I'm starting a class in Statistics. and today. we had a brief discussion about sample size. The teacher showed us, the formula for calculating it, if N > 100k
n = N / (1 + Ne^2)
We calculated the sample size required, for a survey in a country with population 200 milliion, assuming the error (e) to be 2%:
N = 200,000,000
n = 200,000,000 / ( 1 + 200,000,000 * 0.02^2)
n = 2499
But I find this number way too small to be significant for the entire population.
I asked why was this was true but her answer wasn't very convincing. She said it has to do with the normal distribution and the confidence interval (95%), that if we want a more precise estimate it would need a larger sample size. But I think 2% error with 95% confidence is quite precise, but still 2500 people can give a good sample for 200 millions.

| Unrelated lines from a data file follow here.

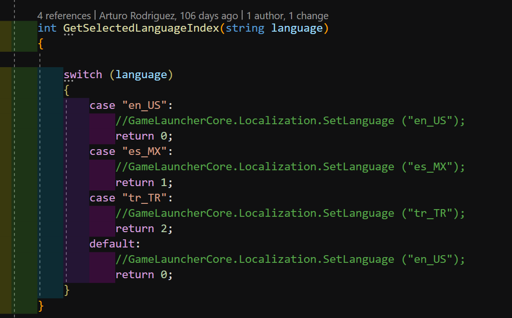The image size is (512, 318).
Task: Click the switch keyword
Action: click(x=83, y=74)
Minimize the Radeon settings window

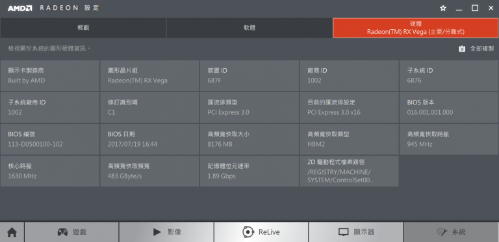459,8
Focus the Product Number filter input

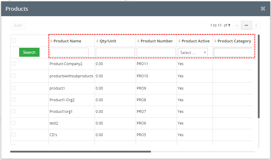156,52
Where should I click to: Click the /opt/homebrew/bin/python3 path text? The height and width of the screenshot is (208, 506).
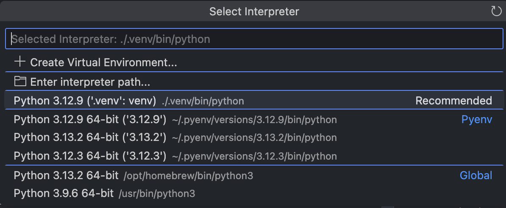[188, 176]
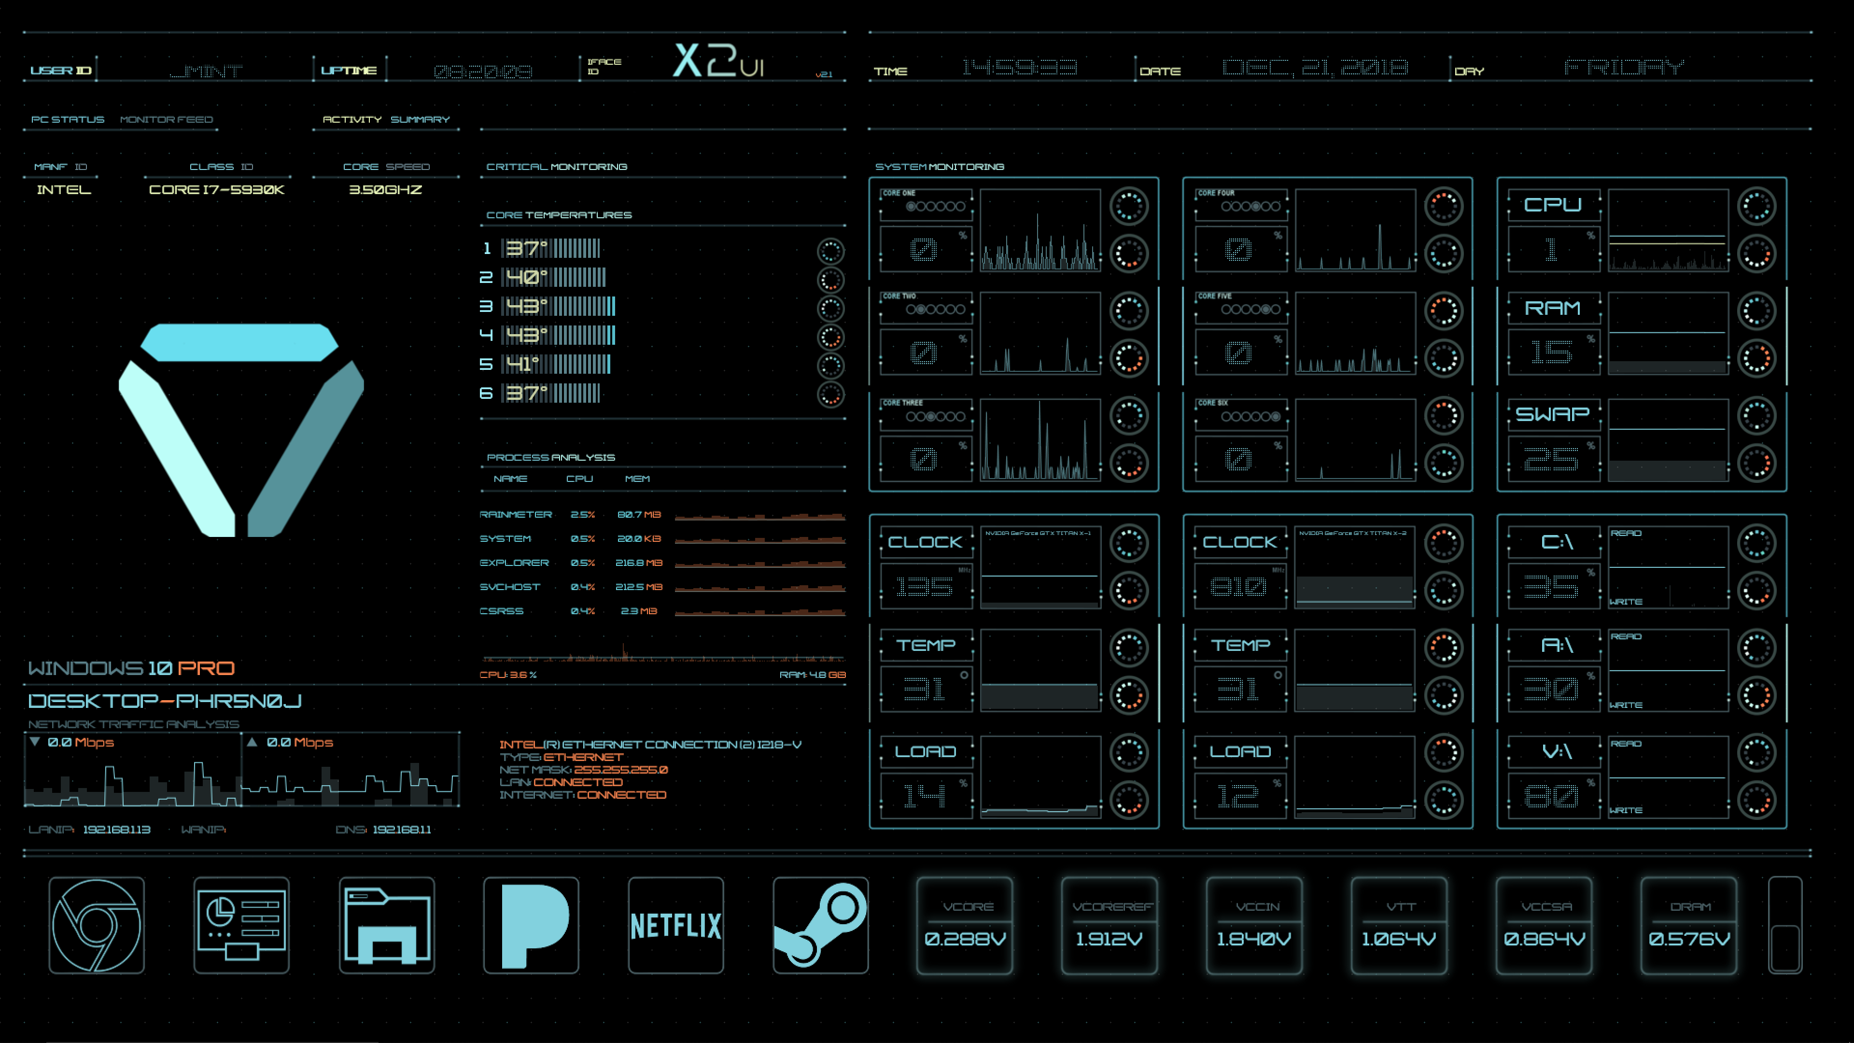Screen dimensions: 1854x1043
Task: Open the Netflix app icon
Action: click(x=675, y=926)
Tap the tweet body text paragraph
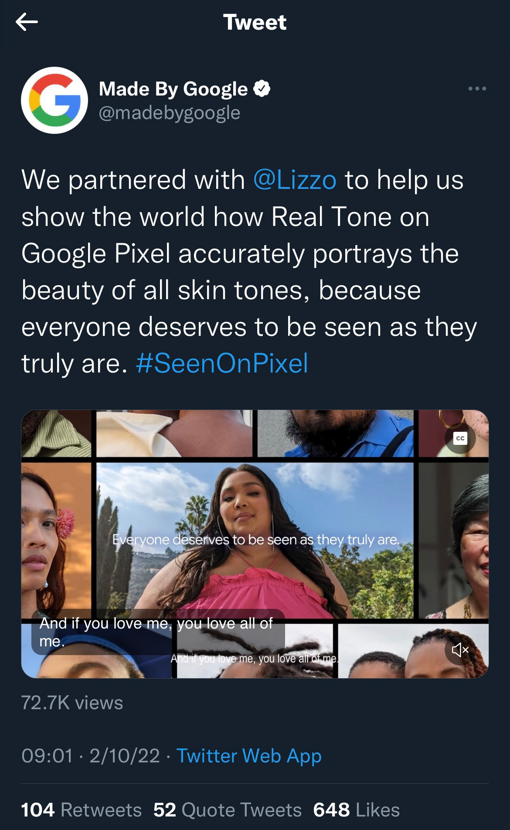This screenshot has width=510, height=830. [x=249, y=272]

What am I missing? Why is this any good? Is there some sort of proof that this is True?
There are a few things that are unclear here. For one thing, $$ \frac{200000000}{1 + 200000000 \times 0.02^2} \approx 2499.96875. $$ So the first mystery is why you would round this down to $2499$ rather than rounding it up to $2500.$
You also do not specify whether your confidence interval is one-sided or two-sided. Based on the formulas, I'm guessing it's one-sided.
In any case, it's a well-known fact that we humans have practically no natural ability to answer this sort of question (whether $2499$ is a large enough sample size for $2\%$ confidence in a population of $200$ million). By "no natural ability" I mean that any answer you give based on a hunch or feeling or notion about how large a sample it ought to take is pretty much worthless unless that statement is backed up by rigorous statistical analysis. In other words we are naturally really, really bad at this. Apparently back in the day when our intelligence was evolving, when we needed to gather enough food to eat without being eaten, the ability to design a survey of a population of $200$ million with a $95\%$ one-tailed confidence interval of a $2\%$ error did not confer much of an advantage toward survival.
So here's an example. You poll your sample of $2499$ people and find that $1299$ of them, $51.981\%$ of your sample, say Friday is a better day than Monday. You estimate that at least $51.981\%$ of the total population would say that Friday is better than Monday, with $95\%$ confidence, with a one-sided error of $2\%$ below the estimate.
What would be a violation of your error bounds? Your estimate would be wrong by more than $2\%$ if less than $49.981\%$ of the population prefer Friday. (Since it's a one-sided error bound, we're not worried about numbers that are much higher than $51.981\%.$) So for you to be wrong, fewer than $99962000$ persons in your population must actually prefer Friday.
So if you were wrong, and fewer than $99962000$ prefer Friday, what is the chance that $1299$ or more of your $2499$ people would say they do?
This chance is the probability that when you were randomly selecting persons to poll, you choose at least $1299$ persons from among the $99962000$ who prefer Friday, and no more than $1200$ from among the $100038000$ who do not prefer Friday. It turns out the chance is rather small: not more than $5\%.$ And that's where your $95\%$ confidence comes from: what we mean when we say we have $95\%$ confidence in an answer is that if that answer were wrong there is a $95\%$ or better chance that we would not have chosen that answer. (In this case, if the actual percentage in the population were $2%$ less than $51.981\%,$ there would be at least a $95\%$ chance that there would be fewer than $1299$ Fridays in our sample, and we would have estimated a lower percentage.)
Why can't we get such an accurate estimate with a smaller sample? Suppose we choose only $100$ persons for our sample. If the actual percentage of Friday-lovers in the population were actually only $49.5\%,$ there's still a $34\%$ chance that we'd accidentally choose a sample that included $52$ or more Friday-lovers, and then we'd be giving an estimate that was more than $2\%$ above the actual population percentage. A $34\%$ chance to be wrong is usually considered unacceptable in statistics, so we don't choose such a small sample if we want $2\%$ accuracy.
Why do we need more than $2500$ persons in the sample in order to be much more accurate? Because the chance that we would have gotten $1299$ Fridays in our sample would be much greater than $5\%$ if the actual percentage were closer to $51.981\%$; for example, if the actual percentage were $50.9\%,$ there's a $14\%$ chance we'd still get at least $1299$ Friday-lovers in our sample and we'd be giving an estimate that was more than $1\%$ above the true percentage. A $14\%$ chance to be wrong is still too high, so we don't trust our sample of $2499$ to give us $1\%$ accuracy.